The move marks the first time a non-traditional bookmaker has gained a seat on the committee, which acts as a mediator between Parliament and the industry.
A key issue for the committee every year is the push for bookmakers to make payments to the Levy Board on behalf of their punters instead of the individuals making the payments themselves.
Betfair has been called to the table by other members of the board, namely William Hill and Ladbrokes, for not paying its fair share of taxes. The two high-street bookmakers feel that the punters who lay bets should be forced to acquire a bookmaker's license.

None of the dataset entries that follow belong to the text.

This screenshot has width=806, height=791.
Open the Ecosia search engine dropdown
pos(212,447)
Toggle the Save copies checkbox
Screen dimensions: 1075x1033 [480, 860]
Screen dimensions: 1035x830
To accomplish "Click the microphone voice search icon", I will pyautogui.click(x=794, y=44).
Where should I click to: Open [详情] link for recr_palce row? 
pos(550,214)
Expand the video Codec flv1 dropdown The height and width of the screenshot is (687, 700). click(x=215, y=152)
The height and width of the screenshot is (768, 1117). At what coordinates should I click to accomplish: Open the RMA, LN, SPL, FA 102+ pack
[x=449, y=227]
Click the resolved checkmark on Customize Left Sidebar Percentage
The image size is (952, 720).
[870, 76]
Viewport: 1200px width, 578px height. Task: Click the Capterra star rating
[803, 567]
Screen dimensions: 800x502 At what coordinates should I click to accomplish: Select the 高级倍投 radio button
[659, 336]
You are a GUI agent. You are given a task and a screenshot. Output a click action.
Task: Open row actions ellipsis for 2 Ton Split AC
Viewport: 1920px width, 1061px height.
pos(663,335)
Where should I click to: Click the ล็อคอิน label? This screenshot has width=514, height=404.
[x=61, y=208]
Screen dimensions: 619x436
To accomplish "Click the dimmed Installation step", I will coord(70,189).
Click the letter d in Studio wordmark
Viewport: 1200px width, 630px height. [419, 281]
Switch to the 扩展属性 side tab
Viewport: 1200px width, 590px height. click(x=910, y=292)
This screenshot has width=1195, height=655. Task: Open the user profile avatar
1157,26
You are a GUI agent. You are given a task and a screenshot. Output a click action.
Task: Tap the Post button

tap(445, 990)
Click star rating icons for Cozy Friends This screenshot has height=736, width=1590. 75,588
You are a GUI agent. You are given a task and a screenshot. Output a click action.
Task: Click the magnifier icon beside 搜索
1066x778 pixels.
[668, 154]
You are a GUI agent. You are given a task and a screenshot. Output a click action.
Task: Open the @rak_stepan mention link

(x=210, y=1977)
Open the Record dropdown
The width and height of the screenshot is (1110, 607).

The DCMS announcement comes at the same time a controversial court ruling is expected regarding betting exchanges. Sporting Options, one of Betfair's competitors, has challenged the Levy Board, with the support of Betfair, over the pending 42nd Levy Scheme.
Warwick Bartlett, head of the Association of British Bookmakers (ABB) and chairman of the Bookmakers' Committee, has also come out against the betting exchange model. Nevertheless, Bartlett is confident the exchange's presence in the group will bring, not added tension, progress to the industry.
"I don't see any problem," he said. "I welcome the addition of another representative of the industry. As far as we are concerned, it should make life easier for us. One of the main complaints voiced during the recent judicial process was that exchanges were not consulted sufficiently. Now they have a seat [and] they can fully partake in the process."
Betfair spokesman Mark Davies said officials were delighted with the news and surprisingly had heard no complaints about the decision.
"I haven't heard any opposition," he said. "It's obviously further endorsement of the impact we have had on bringing bookmaking into the 21st century."
Davies said the move also sends a clear message to others in the industry about Betfair's place among "traditional" bookmakers.
"It also strongly underlines what we have always said and what some of our opponents have tried to deny: We are a bookmaker," he said.
The new seat was created specifically for Betfair and increases the number of committee members to 13. The expanded body will meet on Aug. 13 and will have to determine policies for what exactly is a majority. When the committee was only 12 seats, a majority constituted two-thirds, or eight votes.
Bartlett said it would be interesting to see how Betfair represents interests of entire betting exchanges instead of just their business.
"The one grey area is that the seat is specifically Betfair's, and I am wondering how they will interact with the other exchanges," he said.
Betfair's support of Sporting Options in its current court battle is an early indication that the company might be able to work with all exchanges.
The DCMS also made official the reformation of the committee to account for recent mergers of betting industry bodies into the ABB. The ABB was given the four seats previously held by the British Betting Office Association and the Betting Office Licensees Association prior to their merger.
Under forthcoming legislation, the Levy Board is set to dissolve in September 2005, at which time the Bookmakers' Committee will also cease operation.
The new committee is comprise of: two seats for Coral, Ladbrokes, William Hill, National Association of Bookmakers; four seats for Association of British Bookmakers; and one seat for Betfair.